Thomas Paschos and Assoc
June, 2007


Subsequent Non-Discriminatory Acts Do Not Carry Forward the Adverse Effects of Past Discriminatory Acts, And So Do Not Extend the Period for Filing an EEOC Charge Beyond the Time Allowed Following the Original Discriminatory Act.

In Ledbetter v. Goodyear Tire and Rubber co., Inc., --- S.Ct. ---, 2007 WL 1528298 (U.S., May 29, 2007), petitioner, Lilly Ledbetter filed an employment discrimination action against respondent, Goodyear, alleging violations of Title VII of the Civil Rights Act of 1964 and the Equal Pay Act of 1963, 29 U.S.C. §206(d). Ledbetter asserts that because she received poor evaluations in the past due solely to her sex, and as a result, her pay has not increased at the rate that it would have if she had been fairly evaluated, causing her to earn significantly less than similarly situated males. A jury trial resulted in an award to petitioner of back pay and damages. On appeal, the Eleventh Circuit reversed, finding that Title VII pay discrimination claims cannot be based upon alleged discriminatory events occurring outside of the EEOC charging. Petitioner appealed that decision. The Supreme Court affirmed the Eleventh Circuit, holding that “Because the later effects of past discrimination do not restart the clock for filing an EEOC charge, Ledbetter’s claim is untimely.”
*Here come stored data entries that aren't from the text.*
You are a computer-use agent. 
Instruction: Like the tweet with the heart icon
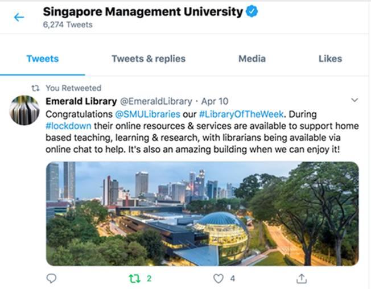click(x=218, y=279)
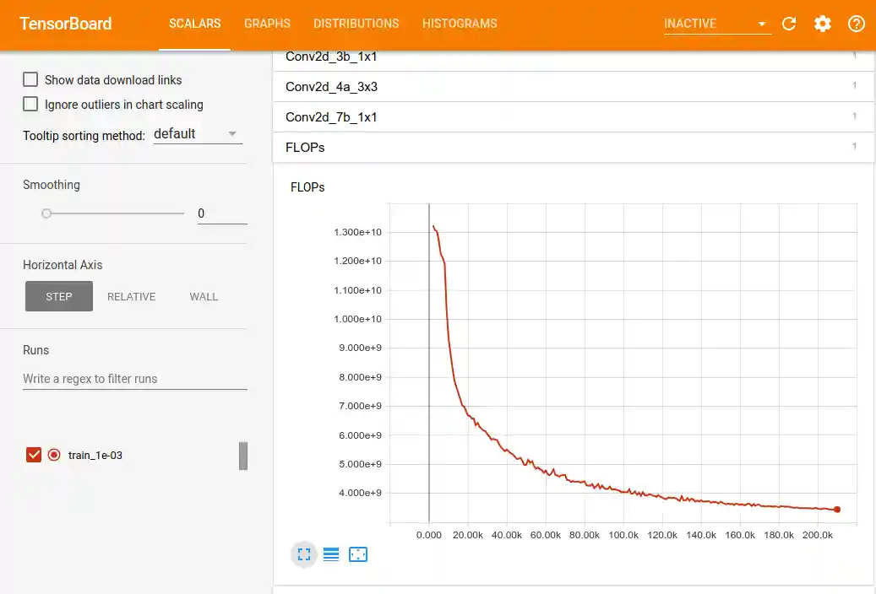Open the Tooltip sorting method dropdown
876x594 pixels.
coord(198,134)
Petitioner Ledbetter was employed by Goodyear from 1979 to 1998. During this period, salaried employees, including Ledbetter, were evaluated by supervisors, which evaluation then determined the amounts their raises, if any. In March 1998, Ledbetter submitted a questionnaire to the EEOC, alleging sexual discrimination. A formal charge was then filed in July 1998. After retiring in November 1998, Ledbetter brought suit against Goodyear. Goodyear was granted summary judgment as to the Equal Pay Act claim, while the Title VII claim proceeded to trial. At trial, Ledbetter alleged that throughout her employment, she was given poor evaluations because of her sex, resulting in a long-term affect on her pay throughout her employment. As a result, at the end of her career, she was receiving significantly less than similarly situated males, and less than she would have had she received fair evaluations.
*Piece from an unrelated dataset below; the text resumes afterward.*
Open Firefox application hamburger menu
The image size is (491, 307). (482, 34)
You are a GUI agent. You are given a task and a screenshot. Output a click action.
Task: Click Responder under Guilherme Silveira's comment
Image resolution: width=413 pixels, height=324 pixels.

On appeal, Goodyear asserted that Ledbetter’s claims were time barred as to all pay decisions made prior to September 26, 1997, based upon the 180 day filing deadline of the EEOC, and that no discrimination had occurred after that date. The Eleventh Circuit reversed. Ledbetter then sought review by the Supreme Court, on the issue of “whether and under what circumstances a plaintiff may bring an action under Title VII of the Civil Rights Act of 1964 alleging illegal pay discrimination when the disparate pay is received during the statutory limitations period, but is the result of intentionally discriminatory pay decisions that occurred outside the limitations period.”

A disparate treatment claim requires (1) an employment practice, and (2) discriminatory intent. In order to determine if the claim was filed within the EEOC charging period, the Supreme Court first examined what specific employment practice was at issue. Ledbetter asserted, alternately, that (1) each paycheck issued during the EEOC charging period was a separate act of discrimination, or (2) the denial of a raise in 1998 carried forward the intentionally discriminatory disparities from prior years. The Supreme Court rejected both arguments.

In a discriminatory intent matter such as this, the central element is the discriminatory intent itself. Ledbetter did not allege such discriminatory intent with the issuance of each individual paycheck, or with regard to the 1998 denial of her raise. Rather, Ledbetter suggested that the discriminatory acts occurred in the past evaluations, which resulted in a continuous affect during the charging period. In rejecting this argument, the Supreme Court noted that an “employment practice” generally refers to “a discrete act or single occurrence” which happens at a particular point in time. Thus, the Supreme Court found that there was no new violation based upon subsequent non-discriminatory acts carrying forward the adverse effect of past discrimination. To find otherwise would “impose liability in the absence of the required intent.”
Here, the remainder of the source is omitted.